EXERCISE AIM: Transcribe the records below line for line, without any alteration.

Source records
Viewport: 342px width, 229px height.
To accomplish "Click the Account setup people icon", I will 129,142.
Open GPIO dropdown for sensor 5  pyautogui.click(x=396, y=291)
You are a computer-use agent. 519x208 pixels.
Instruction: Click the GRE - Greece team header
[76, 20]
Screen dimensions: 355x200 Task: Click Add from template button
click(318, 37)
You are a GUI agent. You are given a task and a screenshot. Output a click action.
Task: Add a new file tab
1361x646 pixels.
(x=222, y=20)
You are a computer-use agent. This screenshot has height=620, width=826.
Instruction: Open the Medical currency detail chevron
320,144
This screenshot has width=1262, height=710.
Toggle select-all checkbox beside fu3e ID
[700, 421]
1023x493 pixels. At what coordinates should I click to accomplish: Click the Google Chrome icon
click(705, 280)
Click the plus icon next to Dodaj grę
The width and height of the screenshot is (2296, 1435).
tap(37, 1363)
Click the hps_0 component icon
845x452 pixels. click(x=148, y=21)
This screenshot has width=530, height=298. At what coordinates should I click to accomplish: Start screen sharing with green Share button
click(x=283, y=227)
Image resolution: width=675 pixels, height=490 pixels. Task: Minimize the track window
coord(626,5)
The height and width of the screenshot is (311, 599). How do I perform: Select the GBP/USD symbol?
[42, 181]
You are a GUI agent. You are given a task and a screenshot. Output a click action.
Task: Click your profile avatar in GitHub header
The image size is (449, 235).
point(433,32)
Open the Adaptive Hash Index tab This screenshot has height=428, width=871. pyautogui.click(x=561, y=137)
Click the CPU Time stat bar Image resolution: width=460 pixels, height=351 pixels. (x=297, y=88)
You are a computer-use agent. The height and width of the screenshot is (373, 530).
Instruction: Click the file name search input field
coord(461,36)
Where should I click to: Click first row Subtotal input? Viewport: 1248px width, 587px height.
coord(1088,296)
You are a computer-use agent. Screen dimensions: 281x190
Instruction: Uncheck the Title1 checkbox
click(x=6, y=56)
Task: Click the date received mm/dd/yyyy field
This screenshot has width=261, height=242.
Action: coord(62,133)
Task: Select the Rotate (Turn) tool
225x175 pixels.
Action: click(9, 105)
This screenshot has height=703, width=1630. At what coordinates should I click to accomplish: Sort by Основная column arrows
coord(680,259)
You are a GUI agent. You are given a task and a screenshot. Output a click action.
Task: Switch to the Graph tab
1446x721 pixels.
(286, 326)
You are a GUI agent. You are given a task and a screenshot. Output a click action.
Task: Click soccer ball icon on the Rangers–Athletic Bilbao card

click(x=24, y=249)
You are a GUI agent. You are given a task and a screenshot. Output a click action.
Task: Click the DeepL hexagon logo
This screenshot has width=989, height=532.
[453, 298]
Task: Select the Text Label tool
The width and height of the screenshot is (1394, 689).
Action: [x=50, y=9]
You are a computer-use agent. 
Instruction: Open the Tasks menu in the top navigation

SOLUTION FOR THIS TASK:
Viewport: 342px width, 229px height.
To accomplish "Click the Account setup people icon", I will 129,142.
Open GPIO dropdown for sensor 5  pyautogui.click(x=396, y=291)
You are a computer-use agent. 519x208 pixels.
Instruction: Click the GRE - Greece team header
[76, 20]
Screen dimensions: 355x200 Task: Click Add from template button
click(318, 37)
You are a GUI agent. You are given a task and a screenshot. Output a click action.
Task: Add a new file tab
1361x646 pixels.
(x=222, y=20)
You are a computer-use agent. This screenshot has height=620, width=826.
Instruction: Open the Medical currency detail chevron
320,144
This screenshot has width=1262, height=710.
Toggle select-all checkbox beside fu3e ID
[700, 421]
1023x493 pixels. At what coordinates should I click to accomplish: Click the Google Chrome icon
click(705, 280)
Click the plus icon next to Dodaj grę
The width and height of the screenshot is (2296, 1435).
tap(37, 1363)
Click the hps_0 component icon
845x452 pixels. click(x=148, y=21)
This screenshot has width=530, height=298. At what coordinates should I click to accomplish: Start screen sharing with green Share button
click(x=283, y=227)
Image resolution: width=675 pixels, height=490 pixels. Task: Minimize the track window
coord(626,5)
The height and width of the screenshot is (311, 599). How do I perform: Select the GBP/USD symbol?
[42, 181]
You are a GUI agent. You are given a task and a screenshot. Output a click action.
Task: Click your profile avatar in GitHub header
The image size is (449, 235).
point(433,32)
Open the Adaptive Hash Index tab This screenshot has height=428, width=871. pyautogui.click(x=561, y=137)
Click the CPU Time stat bar Image resolution: width=460 pixels, height=351 pixels. (x=297, y=88)
You are a computer-use agent. The height and width of the screenshot is (373, 530).
Instruction: Click the file name search input field
coord(461,36)
Where should I click to: Click first row Subtotal input? Viewport: 1248px width, 587px height.
coord(1088,296)
You are a computer-use agent. Screen dimensions: 281x190
Instruction: Uncheck the Title1 checkbox
click(x=6, y=56)
Task: Click the date received mm/dd/yyyy field
This screenshot has width=261, height=242.
Action: coord(62,133)
Task: Select the Rotate (Turn) tool
225x175 pixels.
Action: click(9, 105)
This screenshot has height=703, width=1630. At what coordinates should I click to accomplish: Sort by Основная column arrows
coord(680,259)
You are a GUI agent. You are given a task and a screenshot. Output a click action.
Task: Switch to the Graph tab
1446x721 pixels.
(286, 326)
You are a GUI agent. You are given a task and a screenshot. Output a click action.
Task: Click soccer ball icon on the Rangers–Athletic Bilbao card

click(x=24, y=249)
You are a GUI agent. You are given a task and a screenshot. Output a click action.
Task: Click the DeepL hexagon logo
This screenshot has width=989, height=532.
[453, 298]
Task: Select the Text Label tool
The width and height of the screenshot is (1394, 689).
Action: [x=50, y=9]
You are a computer-use agent. 
Instruction: Open the Tasks menu in the top navigation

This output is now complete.